*Instructions for the task:* Can you return the entries verbatim from the line with "Where should I" up to and including the line with "pos(199,452)", leaving out the pictures?

*Records for this task:*

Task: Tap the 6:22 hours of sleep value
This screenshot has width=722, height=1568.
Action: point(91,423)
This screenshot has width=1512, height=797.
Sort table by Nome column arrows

==

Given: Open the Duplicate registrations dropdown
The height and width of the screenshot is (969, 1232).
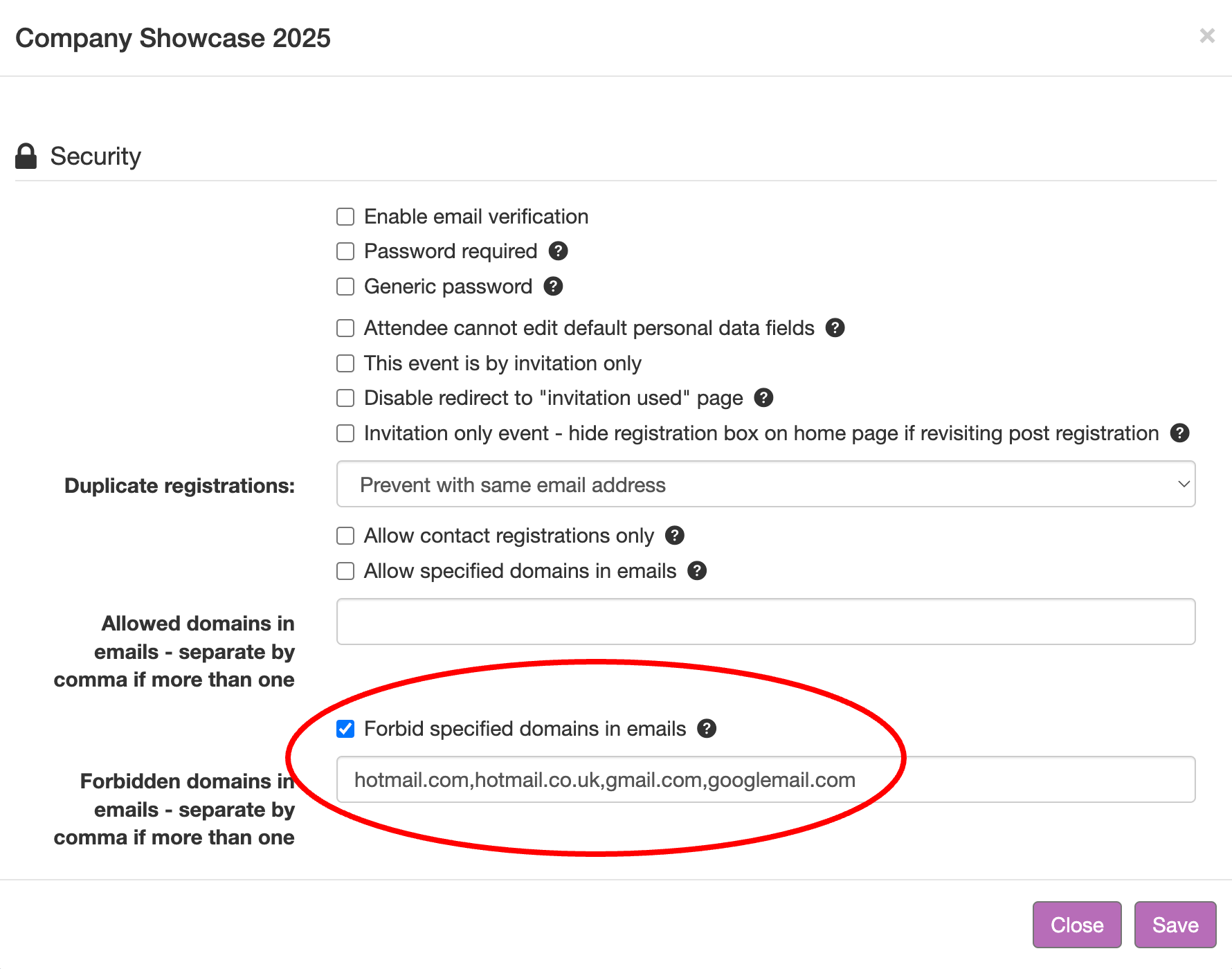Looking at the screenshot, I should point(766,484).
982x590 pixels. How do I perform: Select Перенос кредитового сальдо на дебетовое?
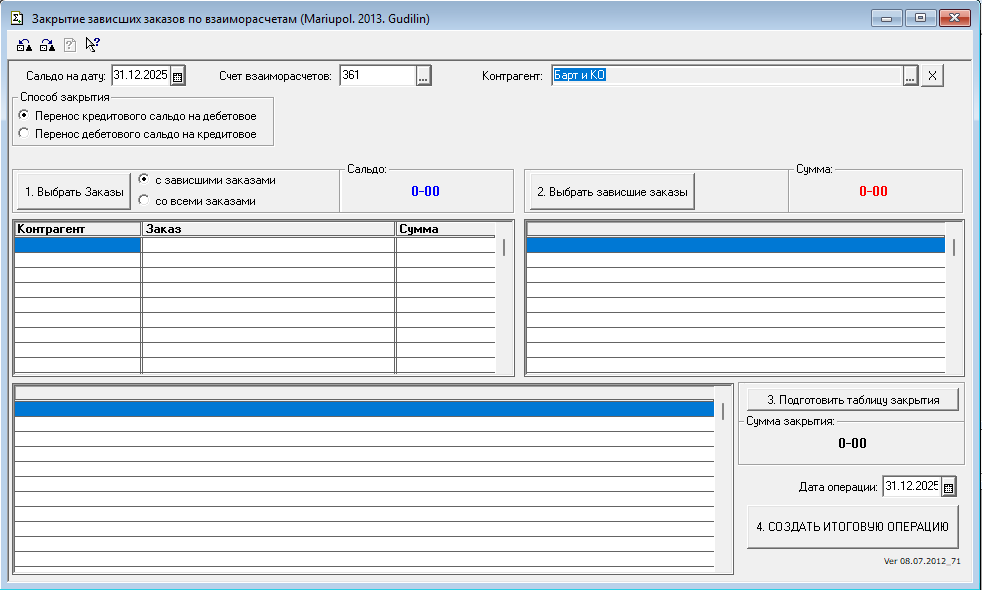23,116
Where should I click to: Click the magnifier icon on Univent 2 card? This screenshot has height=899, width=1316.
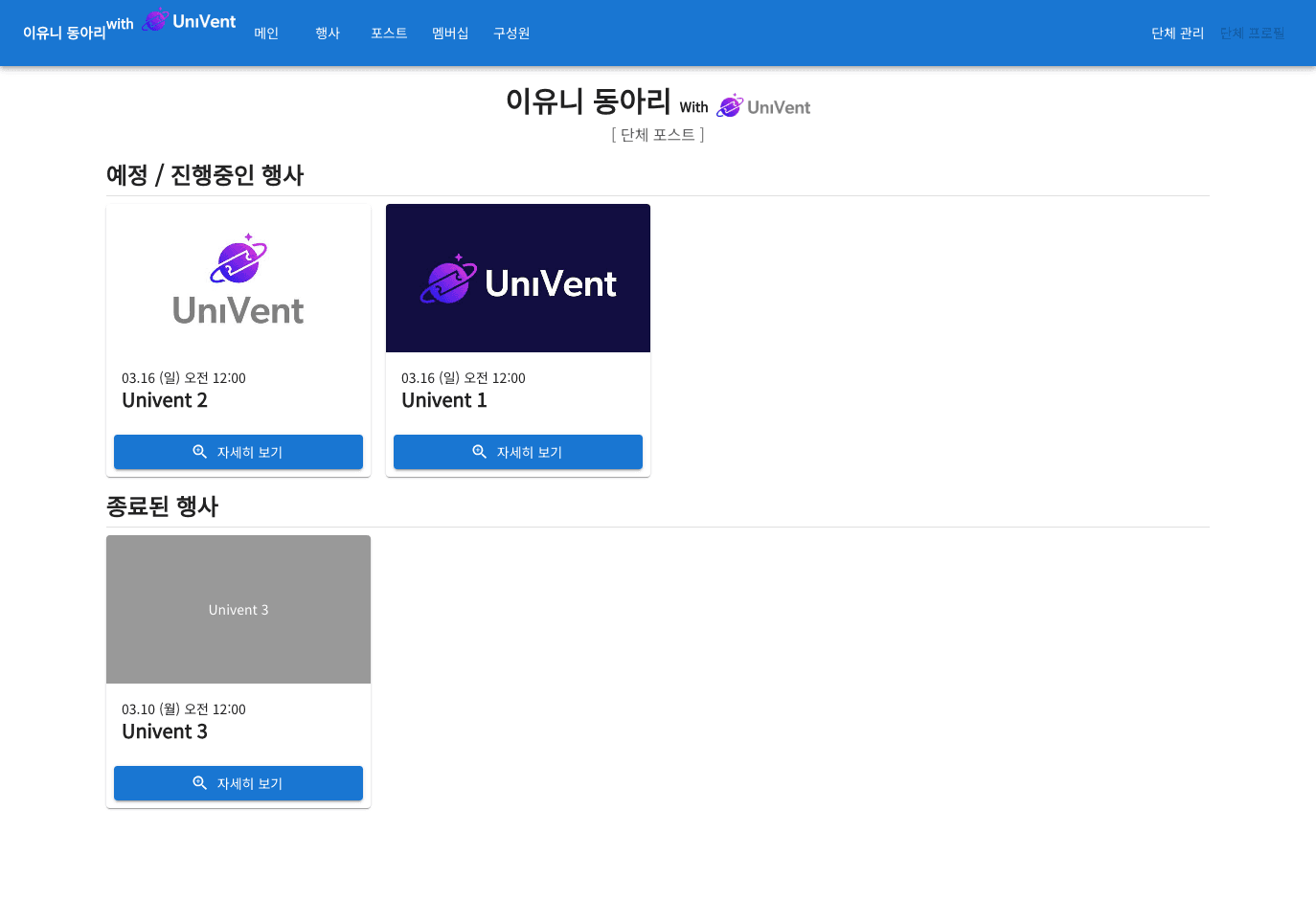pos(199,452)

*Task answer:*
Where should I click to: Click the magnifier icon on Univent 2 card? This screenshot has height=899, width=1316.
pos(199,452)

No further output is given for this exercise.